In some instances, the distribution engine 342 is also configured to separate sparse layers (that comprise one or more experts) from dense layers and then distribute sparse layers onto accelerators configured for storing/processing sparse layers (e.g., accelerators having greater processing capability than other accelerators) and distribute dense layers onto accelerators configured for storing/processing dense layers (e.g., accelerators having greater memory capability than other accelerators). In this manner, sparse layers and dense layers are segregated into separate groups and each group is assigned its own set of accelerators. By distributing the machine learning model according to this configuration, computing systems are able to achieve the following technical advantages. First, the system is able to apply specific performance optimizations that are suitable for dense computations and sparse computations in a selective manner. Additionally, MOE layers, such as sparse layers that comprise one or more experts, incorporate heavy communication overheads. Thus, configurations which distribute sparse layers and dense layers onto separate accelerators enable the system to exploit higher communication bandwidth available within a subset of the cluster (e.g., on a single node or nodes in a single rack).
Furthermore, by distributing a machine learning model in this manner, a single set of MOE layers can be scheduled to process multiple interleaving inputs to increase the model throughput (either for training, inference, and/or implementation) efficiently. The disclosed embodiments are also directed to systems and methods which are capable of using heterogynous clusters to reduce computational cost and improve the performance of the computing system/machine learning model. In particular, such configurations facilitate a significant reduction in time necessary for training the machine learning, thus allowing users to deploy the machine learning model into implementation tasks more quickly.

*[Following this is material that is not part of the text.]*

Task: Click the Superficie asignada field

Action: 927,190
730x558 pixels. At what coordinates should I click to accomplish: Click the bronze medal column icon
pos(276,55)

In some embodiments, the computing system 310 includes an implementation engine 353 in communication with any one of the models and/or ML engine(s) 350 (or all of the models/engines) included in the computing system 310 such that the implementation engine 353 is configured to implement, initiate, or run one or more functions of the plurality of ML engine(s) 350. In one example, the implementation engine 353 is configured to operate the data retrieval engine 351 so that the data retrieval engine 351 retrieves data at the appropriate time to be able to process input tokens 348. The implementation engine 353 facilitates the process communication and timing of communication between one or more of the ML engine(s) 350.
In another example, the implementation engine 353 is configured to implement one or more functionalities (i.e., processing input tokens 348) of the machine learning model 342 as distributed onto computing system 310 or across computing system 310 and third-party system(s) 320. The implementation engine 353 also is configured to implement the distribution engine 352 in order to identify a distribution or a re-distribution of the different layers of the machine learning model.

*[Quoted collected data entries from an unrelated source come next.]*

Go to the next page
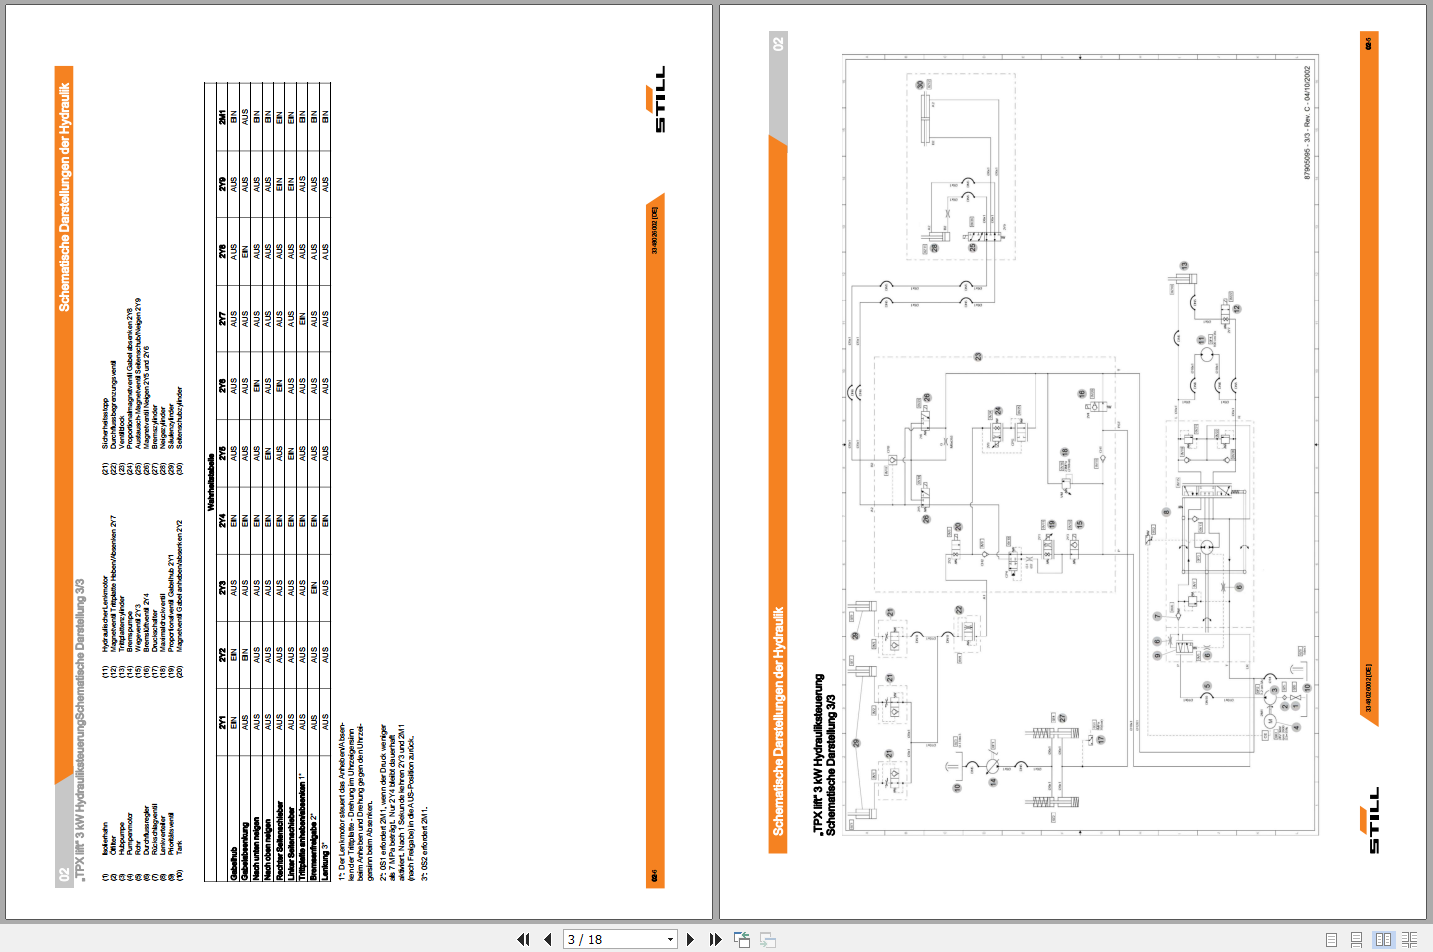The height and width of the screenshot is (952, 1433). (690, 939)
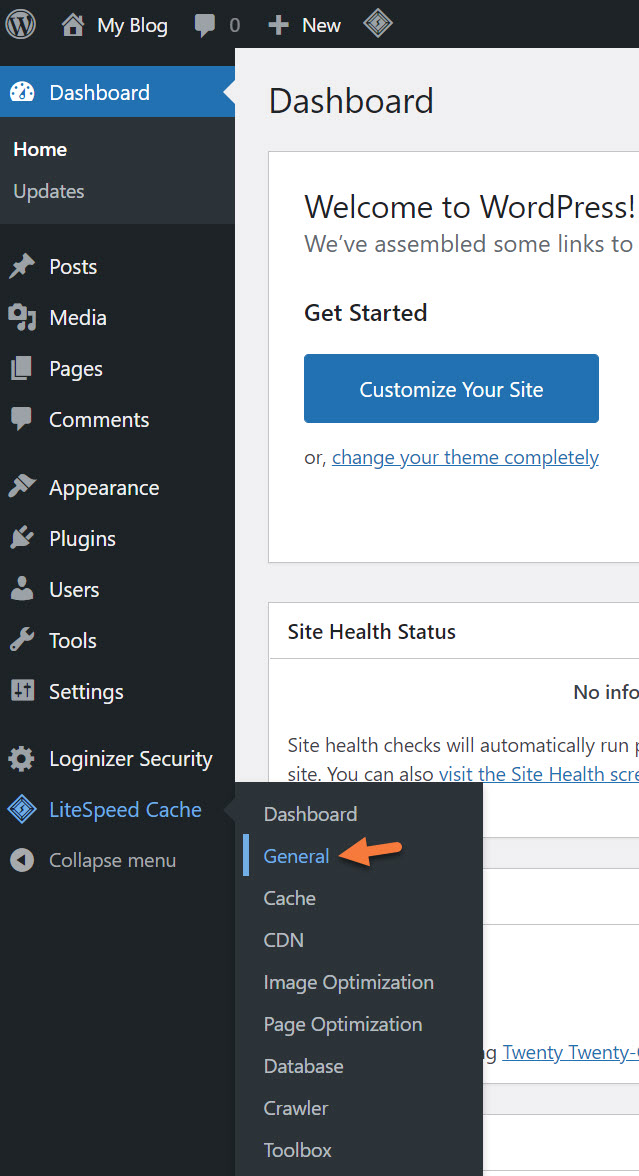Select General in LiteSpeed submenu
Image resolution: width=639 pixels, height=1176 pixels.
296,856
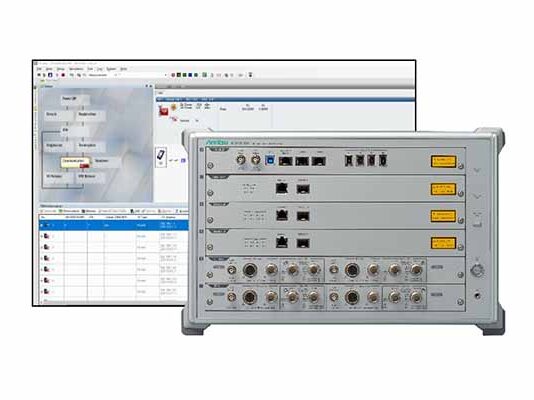Click the small blue icon beside the phone

click(x=183, y=160)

Furthermore, the implementation engine 353 is configured to select which experts distributed on the various accelerators will be used in processing the input tokens 348. By implementing the systems and methods according to these disclosed embodiments, the computing system 310 is able to achieve technical benefits, such as being customizable and scalable. In particular, different experts can be used at different times in processing the input tokens 348. Thus, the system can be configured to select a limited number of experts to use in processing the input data based on the type of input data, formatting of input data, context of the input data, and/or downstream applications of the processed input data.

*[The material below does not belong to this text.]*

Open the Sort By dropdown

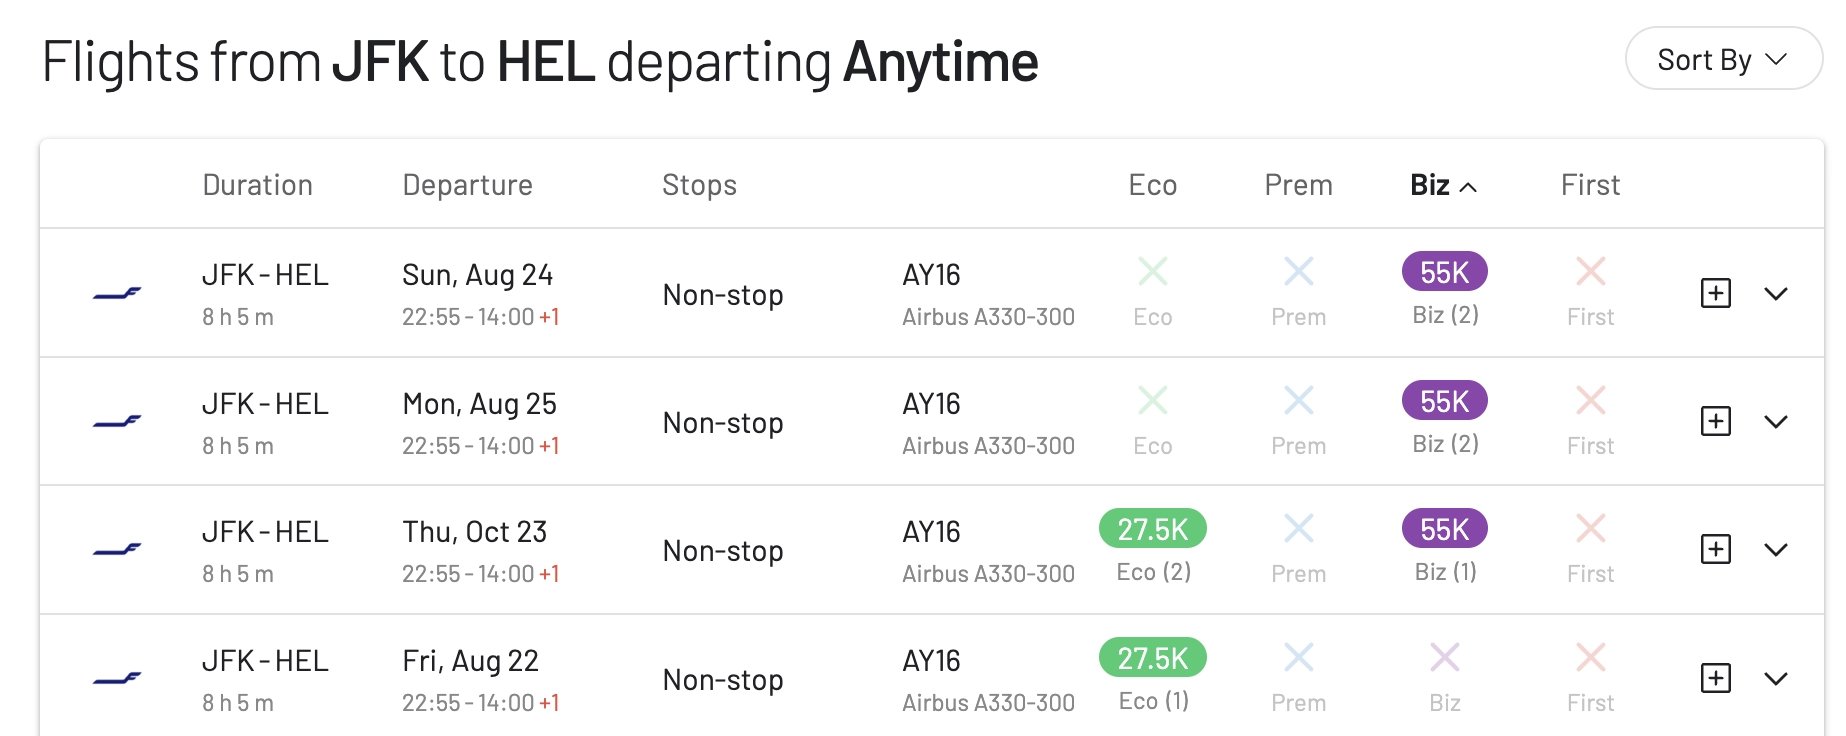(x=1723, y=59)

When one or more experts are identified as the experts that will be used in processing the input data, the system can distribute or re-distribute one or more sparse layers comprising those identified experts onto different accelerators in order to increase the model throughput and increase the computational efficiency of the system. Additionally, the system can distribute or re-distribute one or more particular experts on the accelerators to also achieve an increase in the computational efficiency of the system.
Attention will now be directed to
Attention will first be directed to
In some instances, each token is pre-assigned to a particular expert, as indicated by the routing assignment (e.g., Input Token Routing 401). As shown in
In some instances, this causes an imbalance in the processing of input by the machine learning model as currently distributed on the computing system. For example, accelerator 402 may become overloaded by the greater number of tokens versus accelerator 412, which is underutilized. Thus, the disclosed embodiments are directed to systems and methods which improve the processing efficiency of the computing system and/or improve the balance of processing tokens across multiple accelerators by redistributing the experts among the available accelerators.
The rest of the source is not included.